I could..., v3.

Last video, and a story.

Met a guy name of Daiki over the weekend. Dai-chan for short, kinda. He's the rare kind of guy that exudes cool while not being an asshole, and not even trying not to be one. He took us to an izukaya (Japanese bar) in his hometown, next to Nagano. He ordered us the house specialties, which were mostly pork from areas you increasingly shy away from on pigs. In my opinion the heart beat the tongue, the tongue beat the liver, the liver beat the intestinal lining, and the intestinal lining beat the vulva. I didn't get to have any scalp. The c___, so-called ふくろ (fukuro), has the same name as a town up the road from Moriya. There's a nice waterfall there I'll be visiting on Sunday. It was springy in the mouth. The tongue, too.

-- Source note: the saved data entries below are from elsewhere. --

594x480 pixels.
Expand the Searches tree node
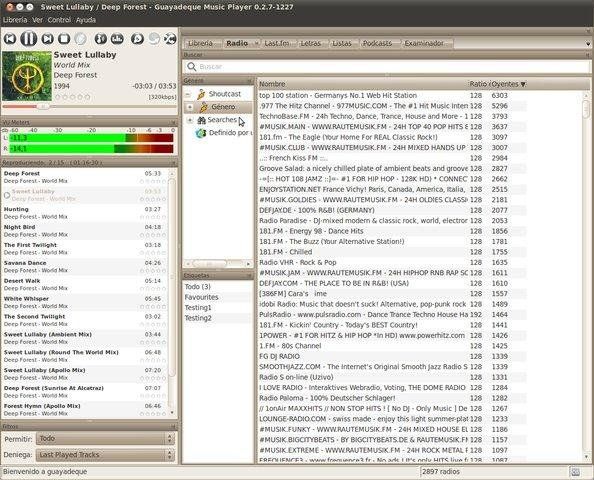tap(190, 120)
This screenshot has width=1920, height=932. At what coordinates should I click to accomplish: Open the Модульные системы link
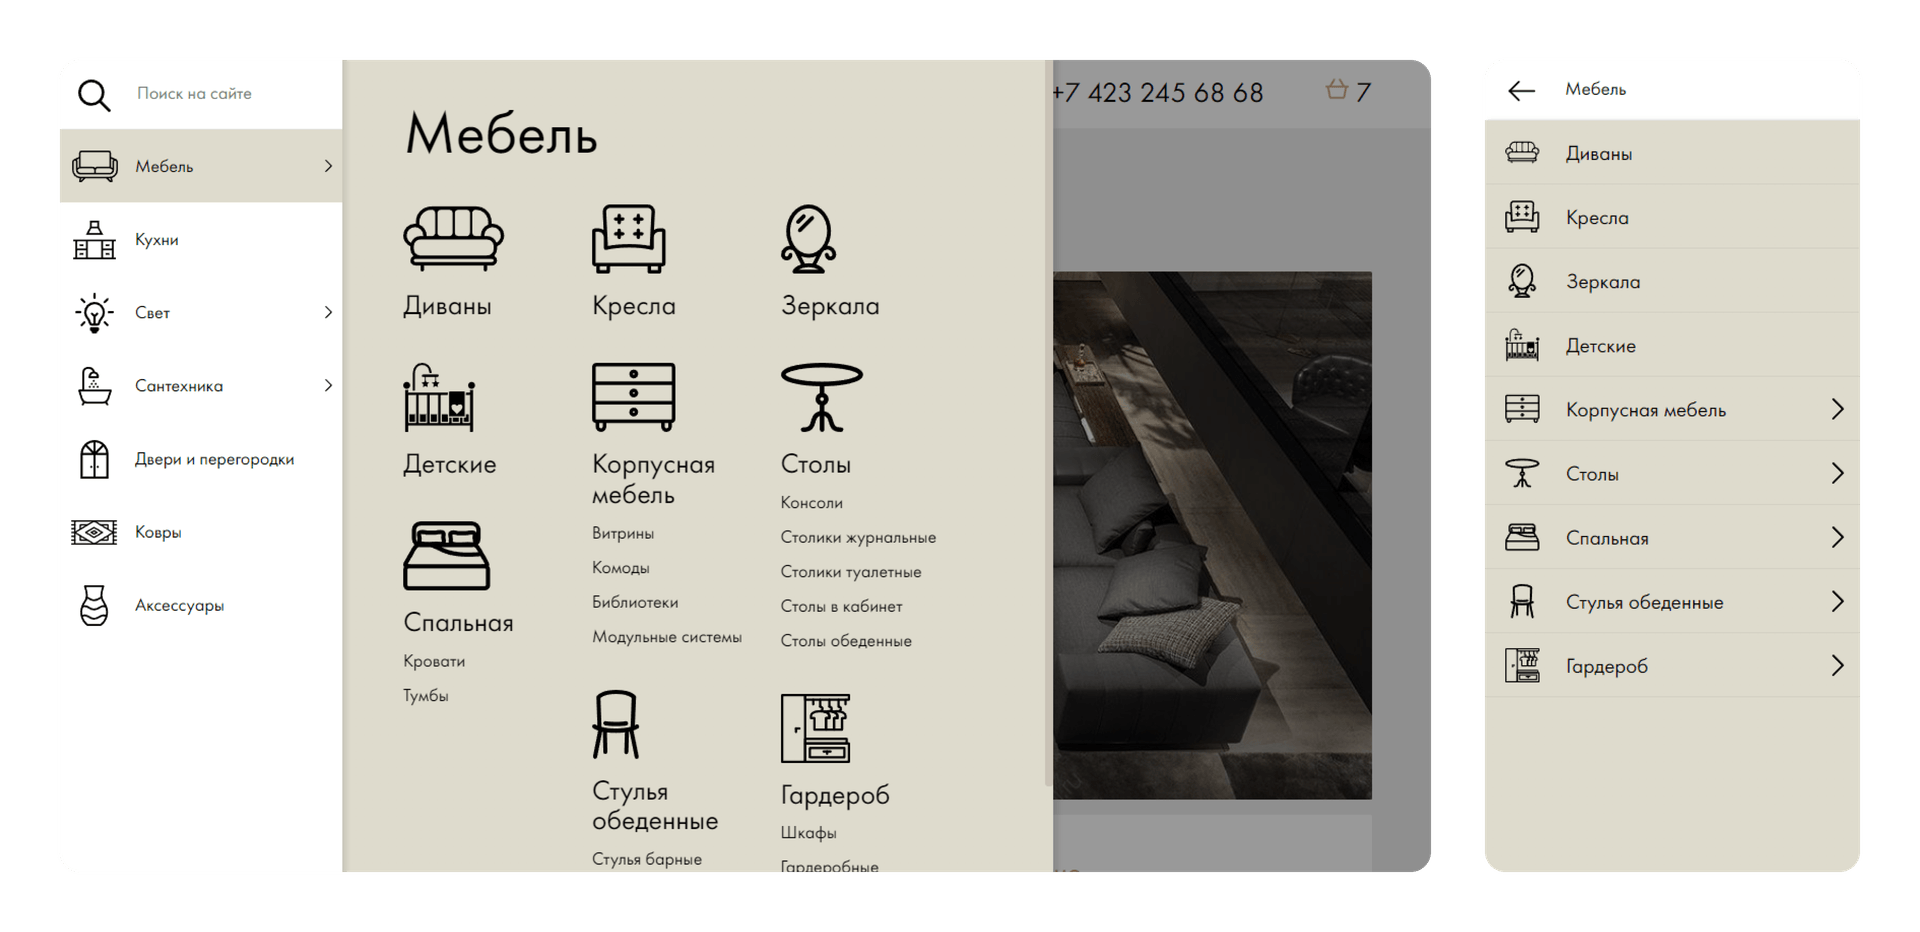666,637
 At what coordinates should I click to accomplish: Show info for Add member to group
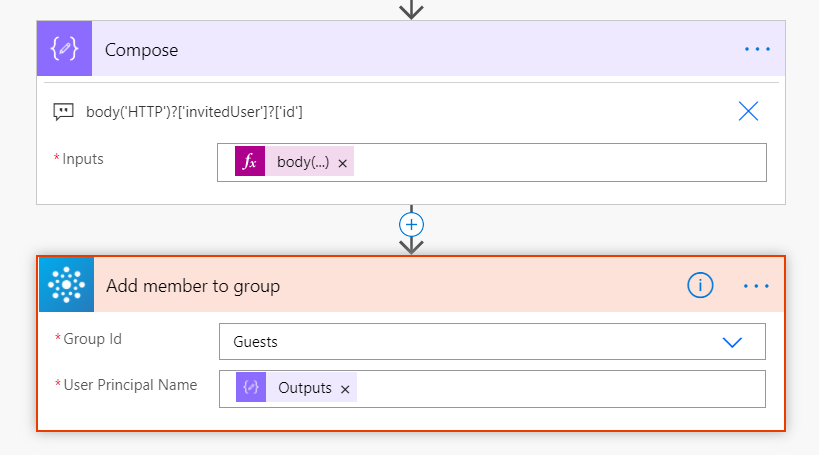(x=700, y=286)
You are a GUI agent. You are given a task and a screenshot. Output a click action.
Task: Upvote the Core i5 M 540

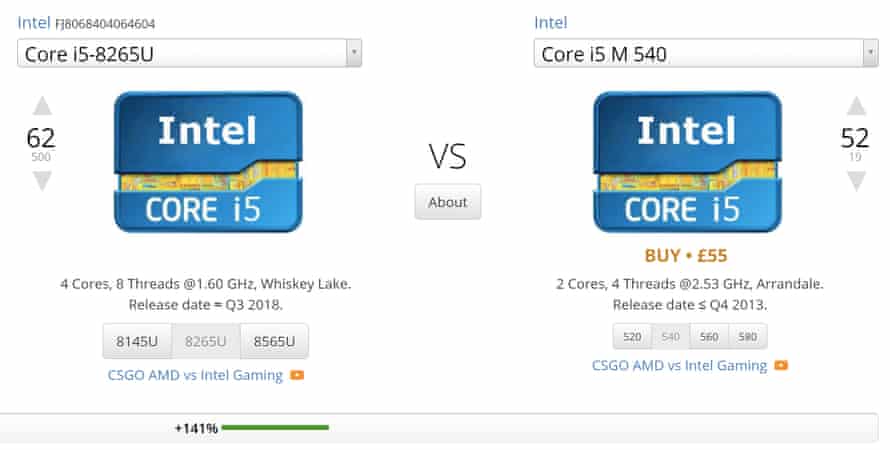(855, 106)
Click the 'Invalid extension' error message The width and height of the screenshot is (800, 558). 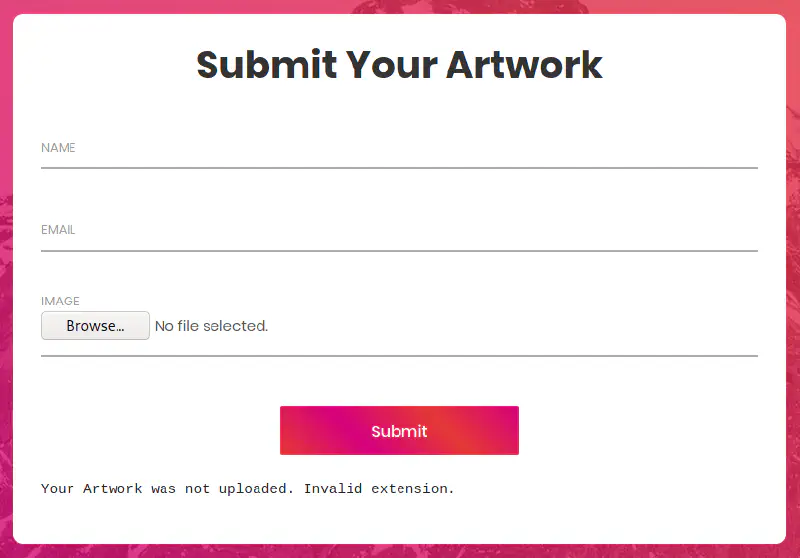pyautogui.click(x=379, y=489)
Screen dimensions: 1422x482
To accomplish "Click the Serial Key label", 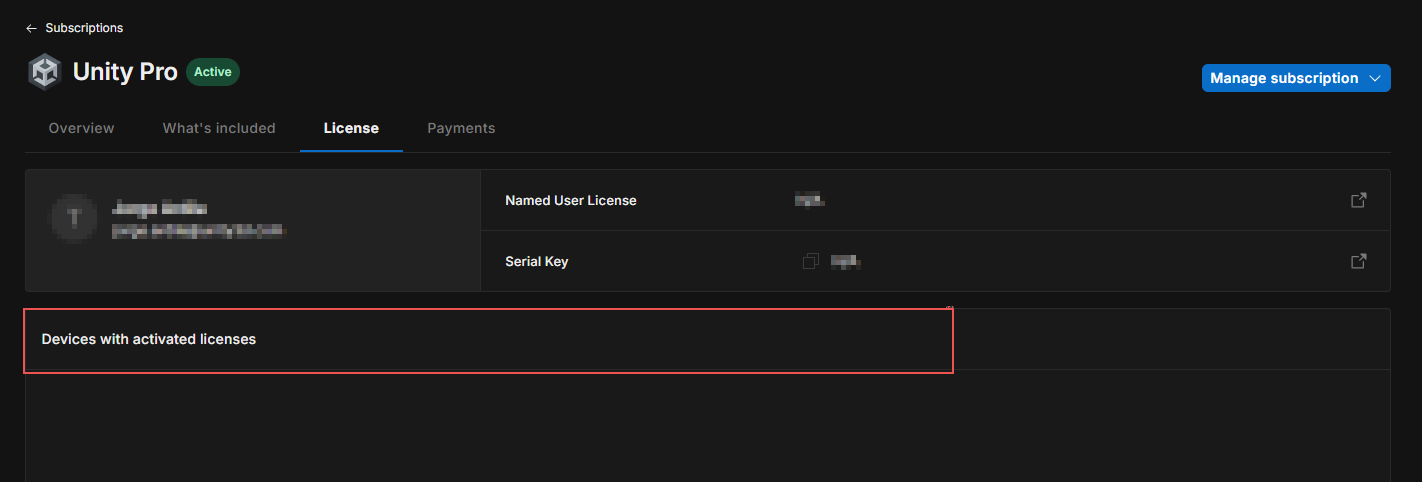I will point(537,261).
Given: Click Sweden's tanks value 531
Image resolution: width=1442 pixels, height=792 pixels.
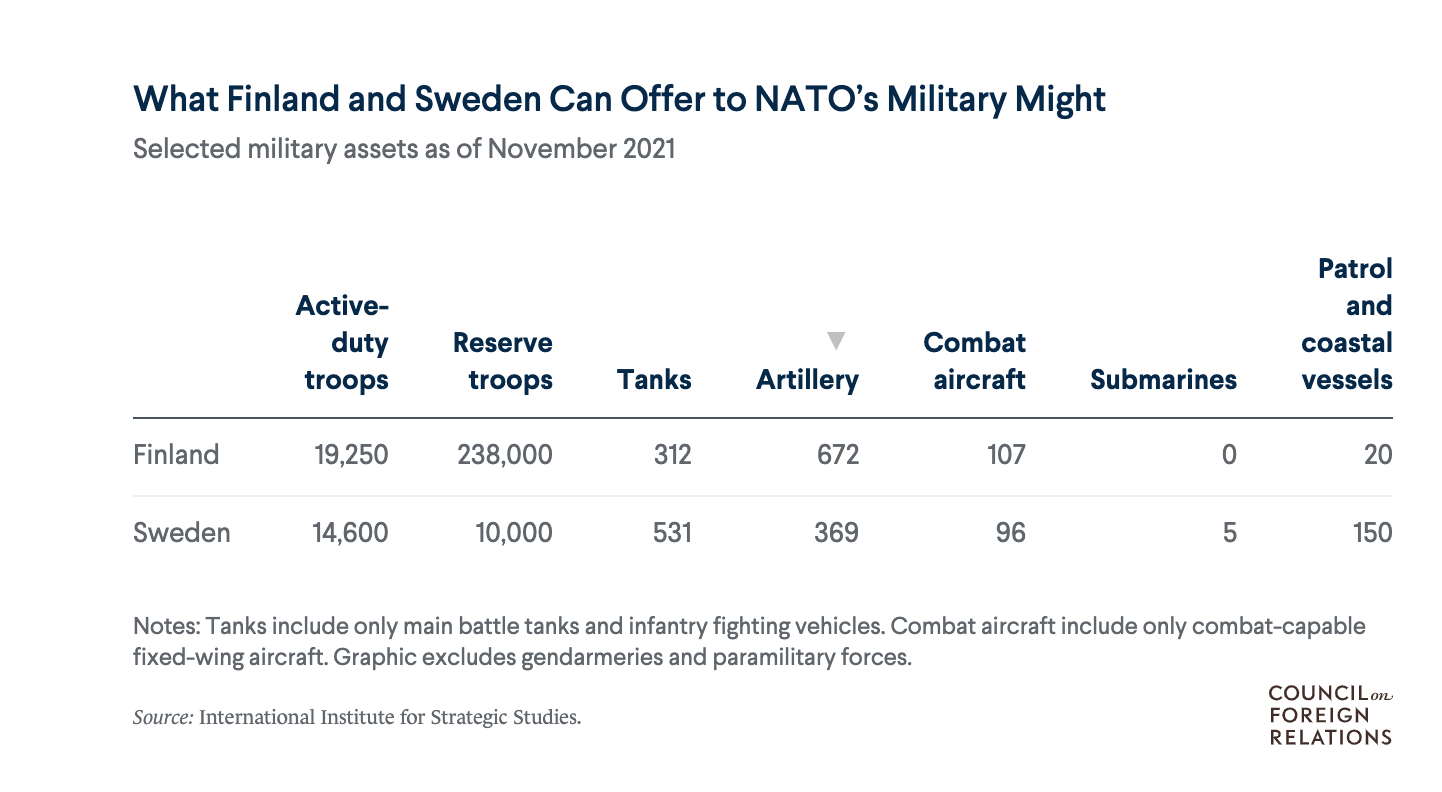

Dai also kanjified my name. Your average Japanese'll have two kanji for his family name and two two for his given name. I usually write my name in katakana--ジェイソン--but the symbols are just sounds like our ABCs. Kanji's got both sound and meaning. Jason's a fairly unusual combination of sounds in Japanese, so Dai-chan had to stretch his imagination a bit before he cracked my code. Eventually he matched up all my syllables to kanji and--

--eventually I did too. (Most kanji have a few pronunciations/spellings and I couldn't nail the ones the computer had programmed for the last two for like a billion years.) Anyways, I've got five kanji for Jason. Countem. 侍衣移疏尊 means, in the order of appearance, "samurai-clothes-movement-spiritual-preciousness" or, if I'm at liberty to rock my name, "flow of the pious warrior's garments". It's a bit unwieldy, but I bet I could make a badass acrostic tanka out of it. I didn't worry about doing Downey, because I'd already won.